41PBP IMPACT OF TREATMENT INTERRUPTIONS AND MEGA-ART ON HEALTH-RELATED QUALITY OF LIFE IN THE OPTIMA TRIAL

Monday, October 19, 2009
Grand Ballroom, Salons 1 & 2 (Renaissance Hollywood Hotel)
Vilija R. Joyce, MS1, Paul G. Barnett, PhD1, Ahmed M. Bayoumi, MD, MSc2, Susan C. Griffin, MSc, BSc3, Gillian D. Sanders, PhD4, Huiying Sun, PhD5, Mark Holodniy, MD6, Sheldon T. Brown, MD7, D. William Cameron, MD8, Mark Sculpher, PhD3, Mike Youle, MB, ChB9, Aslam H. Anis, PhD10 and Douglas K. Owens, MD, MS11, (1)VA Palo Alto Health Care System, Menlo Park, CA, (2)Centre for Research on Inner City Health, the Keenan Research Centre in the Li Ka Shing Knowledge Institute, Toronto, ON ON ON, Canada Canada Canada, (3)University of York, York, United Kingdom, (4)Duke, Durham, NC, (5)St. Paul's Hospital, Vancouver, BC, Canada, (6)VA Palo Alto Health Care System, Palo Alto, CA, (7)Bronx VA Medical Center, Bronx, NY, (8)Ottawa Hospital, Ottawa, ON, Canada, (9)Royal Free Hospital, London, United Kingdom, (10)University of British Columbia, Vancouver, BC, Canada, (11)Veterans Affairs Palo Alto Health Care System and Stanford University, Stanford, CA

Purpose: Effective antiretroviral therapy (ART) improves survival in HIV-infected patients; however, the optimal management of multi-drug resistant (MDR) HIV in treatment-experienced patients with limited retreatment options remains uncertain. We evaluated whether ART interruption and/or intensification improved health-related quality of life (HRQoL). We also assessed the relationship between clinical characteristics and HRQoL.

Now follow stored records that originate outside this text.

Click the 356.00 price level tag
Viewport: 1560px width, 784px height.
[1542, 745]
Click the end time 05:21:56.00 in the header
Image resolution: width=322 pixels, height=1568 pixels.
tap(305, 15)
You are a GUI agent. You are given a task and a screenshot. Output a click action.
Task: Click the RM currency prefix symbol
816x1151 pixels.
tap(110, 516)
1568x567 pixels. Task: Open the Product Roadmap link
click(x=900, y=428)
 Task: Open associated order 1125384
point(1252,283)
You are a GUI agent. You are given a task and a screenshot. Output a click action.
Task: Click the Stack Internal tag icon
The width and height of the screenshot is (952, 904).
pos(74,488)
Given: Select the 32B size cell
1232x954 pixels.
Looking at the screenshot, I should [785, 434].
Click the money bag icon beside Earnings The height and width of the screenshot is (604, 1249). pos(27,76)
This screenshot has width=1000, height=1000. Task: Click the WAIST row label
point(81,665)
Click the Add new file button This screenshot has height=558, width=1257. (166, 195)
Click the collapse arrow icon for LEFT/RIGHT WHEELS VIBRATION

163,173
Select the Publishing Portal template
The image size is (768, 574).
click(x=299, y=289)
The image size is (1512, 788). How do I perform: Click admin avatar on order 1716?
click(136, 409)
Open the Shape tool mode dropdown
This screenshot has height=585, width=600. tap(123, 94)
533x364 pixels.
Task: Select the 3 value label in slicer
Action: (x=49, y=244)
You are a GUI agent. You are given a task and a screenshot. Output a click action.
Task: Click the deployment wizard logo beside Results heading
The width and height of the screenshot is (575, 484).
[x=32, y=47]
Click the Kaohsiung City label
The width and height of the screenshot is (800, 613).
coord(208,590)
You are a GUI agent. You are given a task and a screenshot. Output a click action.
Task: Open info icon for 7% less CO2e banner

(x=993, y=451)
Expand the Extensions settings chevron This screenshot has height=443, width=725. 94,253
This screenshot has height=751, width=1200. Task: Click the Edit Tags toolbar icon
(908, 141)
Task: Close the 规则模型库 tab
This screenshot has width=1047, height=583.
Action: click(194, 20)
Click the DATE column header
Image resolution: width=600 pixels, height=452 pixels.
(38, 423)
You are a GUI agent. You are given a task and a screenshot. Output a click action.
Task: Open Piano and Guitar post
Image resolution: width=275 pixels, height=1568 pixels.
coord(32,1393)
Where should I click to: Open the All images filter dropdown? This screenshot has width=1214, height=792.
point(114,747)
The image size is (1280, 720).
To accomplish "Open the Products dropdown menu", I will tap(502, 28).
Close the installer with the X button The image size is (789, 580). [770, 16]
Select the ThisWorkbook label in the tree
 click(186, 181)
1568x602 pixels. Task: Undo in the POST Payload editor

Methods: Options in Management with Antiretrovirals (OPTIMA) randomized 368 patients to an intended 12 week ART interruption, mega-ART (≥ 5 drugs), both strategies, or standard ART (≤ 4 drugs). HRQoL was assessed with the Medical Outcomes Study HIV physical (PHS) and mental (MHS) health summary scores, the Health Utilities Index Mark 3 (HUI3), EQ-5D, visual analog scale (VAS), standard gamble (SG), and time trade-off (TTO) at baseline, 6 weeks, 12 weeks, and every 12 weeks thereafter. Length of follow-up ranged between 1.5 and 6.25 years. Controlling for baseline values, we used random effects models to estimate the effect of treatment group assignment on HRQoL over time, as well as the effect of severe AIDS events (ADEs), log HIV viral load (vL), death within 90 days, CD4 levels, and ongoing and cumulative serious adverse events (SAEs) on HRQoL.

Results: There were no sustained significant differences in HRQoL between management arms. For those randomized to ART interruption, HRQoL decreased during the first 12 weeks of the trial, according to HUI3 (-0.029, ns), EQ-5D (-0.014, ns), SG (0.041, ns), TTO (-0.031, ns), VAS (-5.715, p<.0001), PHS (-2.731, p<.0001), and MHS (-1.388, p<.05). Separate models found significantly lower HRQoL associated with higher viral loads (-.012, p<.0001), death within 90 days (-.116, p<.0001), CD4+ count less than 50 (-.042, p<.001), CD4+ count between 50 and 100 (-.022, p<.05), at least 1 ongoing SAE (-.076, p<.0001), and either one or two or more prior SAEs (-.029, p<.01; -.065, p<.0001) (HUI3 model results reported).

Conclusion: There were no sustained HRQoL differences among MDR-HIV infected patients randomized to ART interruption and/or intensification. Contrary to expectation, the HRQoL of those randomized to interruption, as measured by VAS, PHS, and MHS, significantly decreased during the first 12 weeks after trial enrollment. Most instruments were sensitive to significant and clinically meaningful changes in health, with higher viral loads, approaching death, low CD4 levels, and ongoing and cumulative SAEs all associated with lower HRQoL scores.